## Your goal
Copy out all of the items below, substituting "Where do I click to" for every "Where should I click to" and leaving everything else unchanged.

## Exercise materials

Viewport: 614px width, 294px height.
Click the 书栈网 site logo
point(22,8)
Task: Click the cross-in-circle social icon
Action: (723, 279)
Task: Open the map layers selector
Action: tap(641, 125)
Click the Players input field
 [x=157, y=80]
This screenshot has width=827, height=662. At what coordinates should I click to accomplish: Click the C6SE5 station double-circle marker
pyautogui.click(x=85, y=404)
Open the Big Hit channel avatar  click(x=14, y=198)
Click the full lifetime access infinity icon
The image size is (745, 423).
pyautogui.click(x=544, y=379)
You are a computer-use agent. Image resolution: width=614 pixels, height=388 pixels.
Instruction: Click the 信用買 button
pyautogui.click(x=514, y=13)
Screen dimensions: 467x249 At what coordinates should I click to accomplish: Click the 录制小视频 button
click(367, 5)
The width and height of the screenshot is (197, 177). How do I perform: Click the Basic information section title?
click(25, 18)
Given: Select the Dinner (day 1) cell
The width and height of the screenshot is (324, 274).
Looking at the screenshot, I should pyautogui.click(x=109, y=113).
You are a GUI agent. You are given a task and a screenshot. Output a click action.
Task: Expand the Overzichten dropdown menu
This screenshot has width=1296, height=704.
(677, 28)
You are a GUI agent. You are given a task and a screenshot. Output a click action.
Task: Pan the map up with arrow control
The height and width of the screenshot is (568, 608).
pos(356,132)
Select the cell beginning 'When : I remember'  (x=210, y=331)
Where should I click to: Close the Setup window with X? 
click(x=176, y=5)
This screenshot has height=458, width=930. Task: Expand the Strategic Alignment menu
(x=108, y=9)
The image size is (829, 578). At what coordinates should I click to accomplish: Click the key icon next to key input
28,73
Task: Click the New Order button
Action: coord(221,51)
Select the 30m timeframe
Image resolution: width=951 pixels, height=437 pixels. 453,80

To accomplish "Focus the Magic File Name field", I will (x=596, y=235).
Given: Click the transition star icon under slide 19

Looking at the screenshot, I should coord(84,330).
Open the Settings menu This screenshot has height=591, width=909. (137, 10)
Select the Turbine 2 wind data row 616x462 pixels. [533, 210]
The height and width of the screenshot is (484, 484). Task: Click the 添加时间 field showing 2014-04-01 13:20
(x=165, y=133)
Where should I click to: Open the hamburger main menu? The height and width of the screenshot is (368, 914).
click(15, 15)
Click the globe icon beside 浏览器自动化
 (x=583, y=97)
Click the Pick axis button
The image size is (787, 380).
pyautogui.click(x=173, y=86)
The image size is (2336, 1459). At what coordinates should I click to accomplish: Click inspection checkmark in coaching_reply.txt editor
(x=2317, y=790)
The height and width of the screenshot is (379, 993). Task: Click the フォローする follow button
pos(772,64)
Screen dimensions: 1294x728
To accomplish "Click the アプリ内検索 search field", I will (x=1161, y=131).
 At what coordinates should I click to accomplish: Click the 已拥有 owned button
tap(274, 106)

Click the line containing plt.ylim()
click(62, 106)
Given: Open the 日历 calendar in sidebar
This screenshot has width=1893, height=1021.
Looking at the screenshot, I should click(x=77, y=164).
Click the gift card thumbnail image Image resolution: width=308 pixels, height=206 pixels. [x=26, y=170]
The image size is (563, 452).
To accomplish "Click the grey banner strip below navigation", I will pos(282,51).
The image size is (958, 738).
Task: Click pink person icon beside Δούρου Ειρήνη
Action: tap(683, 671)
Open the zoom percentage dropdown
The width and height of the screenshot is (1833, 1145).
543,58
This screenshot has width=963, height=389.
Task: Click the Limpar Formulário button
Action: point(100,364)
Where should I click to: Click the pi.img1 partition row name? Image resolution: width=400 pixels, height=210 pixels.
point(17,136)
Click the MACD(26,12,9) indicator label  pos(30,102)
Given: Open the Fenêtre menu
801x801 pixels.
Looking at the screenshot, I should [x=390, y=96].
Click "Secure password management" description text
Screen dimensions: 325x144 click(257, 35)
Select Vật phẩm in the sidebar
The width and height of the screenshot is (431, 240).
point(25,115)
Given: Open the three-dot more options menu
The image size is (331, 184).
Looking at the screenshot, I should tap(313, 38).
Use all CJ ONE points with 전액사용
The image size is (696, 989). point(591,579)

## Correct answer
Viewport: 614px width, 294px height.
Click the 书栈网 site logo
point(22,8)
Task: Click the cross-in-circle social icon
Action: (723, 279)
Task: Open the map layers selector
Action: tap(641, 125)
Click the Players input field
 [x=157, y=80]
This screenshot has width=827, height=662. At what coordinates should I click to accomplish: Click the C6SE5 station double-circle marker
pyautogui.click(x=85, y=404)
Open the Big Hit channel avatar  click(x=14, y=198)
Click the full lifetime access infinity icon
The image size is (745, 423).
pyautogui.click(x=544, y=379)
You are a computer-use agent. Image resolution: width=614 pixels, height=388 pixels.
Instruction: Click the 信用買 button
pyautogui.click(x=514, y=13)
Screen dimensions: 467x249 At what coordinates should I click to accomplish: Click the 录制小视频 button
click(367, 5)
The width and height of the screenshot is (197, 177). How do I perform: Click the Basic information section title?
click(25, 18)
Given: Select the Dinner (day 1) cell
The width and height of the screenshot is (324, 274).
Looking at the screenshot, I should pyautogui.click(x=109, y=113).
You are a GUI agent. You are given a task and a screenshot. Output a click action.
Task: Expand the Overzichten dropdown menu
This screenshot has width=1296, height=704.
(677, 28)
You are a GUI agent. You are given a task and a screenshot. Output a click action.
Task: Pan the map up with arrow control
The height and width of the screenshot is (568, 608).
pos(356,132)
Select the cell beginning 'When : I remember'  (x=210, y=331)
Where do I click to: Close the Setup window with X? 
click(x=176, y=5)
This screenshot has height=458, width=930. Task: Expand the Strategic Alignment menu
(x=108, y=9)
The image size is (829, 578). At what coordinates should I click to accomplish: Click the key icon next to key input
28,73
Task: Click the New Order button
Action: coord(221,51)
Select the 30m timeframe
Image resolution: width=951 pixels, height=437 pixels. 453,80

To accomplish "Focus the Magic File Name field", I will (x=596, y=235).
Given: Click the transition star icon under slide 19

Looking at the screenshot, I should coord(84,330).
Open the Settings menu This screenshot has height=591, width=909. (137, 10)
Select the Turbine 2 wind data row 616x462 pixels. [533, 210]
The height and width of the screenshot is (484, 484). Task: Click the 添加时间 field showing 2014-04-01 13:20
(x=165, y=133)
Where do I click to: Open the hamburger main menu? The height and width of the screenshot is (368, 914).
click(15, 15)
Click the globe icon beside 浏览器自动化
 (x=583, y=97)
Click the Pick axis button
The image size is (787, 380).
pyautogui.click(x=173, y=86)
The image size is (2336, 1459). At what coordinates should I click to accomplish: Click inspection checkmark in coaching_reply.txt editor
(x=2317, y=790)
The height and width of the screenshot is (379, 993). Task: Click the フォローする follow button
pos(772,64)
Screen dimensions: 1294x728
To accomplish "Click the アプリ内検索 search field", I will (x=1161, y=131).
 At what coordinates should I click to accomplish: Click the 已拥有 owned button
tap(274, 106)

Click the line containing plt.ylim()
click(62, 106)
Given: Open the 日历 calendar in sidebar
This screenshot has width=1893, height=1021.
Looking at the screenshot, I should click(x=77, y=164).
Click the gift card thumbnail image Image resolution: width=308 pixels, height=206 pixels. [x=26, y=170]
The image size is (563, 452).
To accomplish "Click the grey banner strip below navigation", I will pos(282,51).
The image size is (958, 738).
Task: Click pink person icon beside Δούρου Ειρήνη
Action: tap(683, 671)
Open the zoom percentage dropdown
The width and height of the screenshot is (1833, 1145).
543,58
This screenshot has width=963, height=389.
Task: Click the Limpar Formulário button
Action: point(100,364)
Where do I click to: Click the pi.img1 partition row name? Image resolution: width=400 pixels, height=210 pixels.
point(17,136)
Click the MACD(26,12,9) indicator label  pos(30,102)
Given: Open the Fenêtre menu
801x801 pixels.
Looking at the screenshot, I should [x=390, y=96].
Click "Secure password management" description text
Screen dimensions: 325x144 click(257, 35)
Select Vật phẩm in the sidebar
The width and height of the screenshot is (431, 240).
point(25,115)
Given: Open the three-dot more options menu
The image size is (331, 184).
Looking at the screenshot, I should tap(313, 38).
Use all CJ ONE points with 전액사용
The image size is (696, 989). point(591,579)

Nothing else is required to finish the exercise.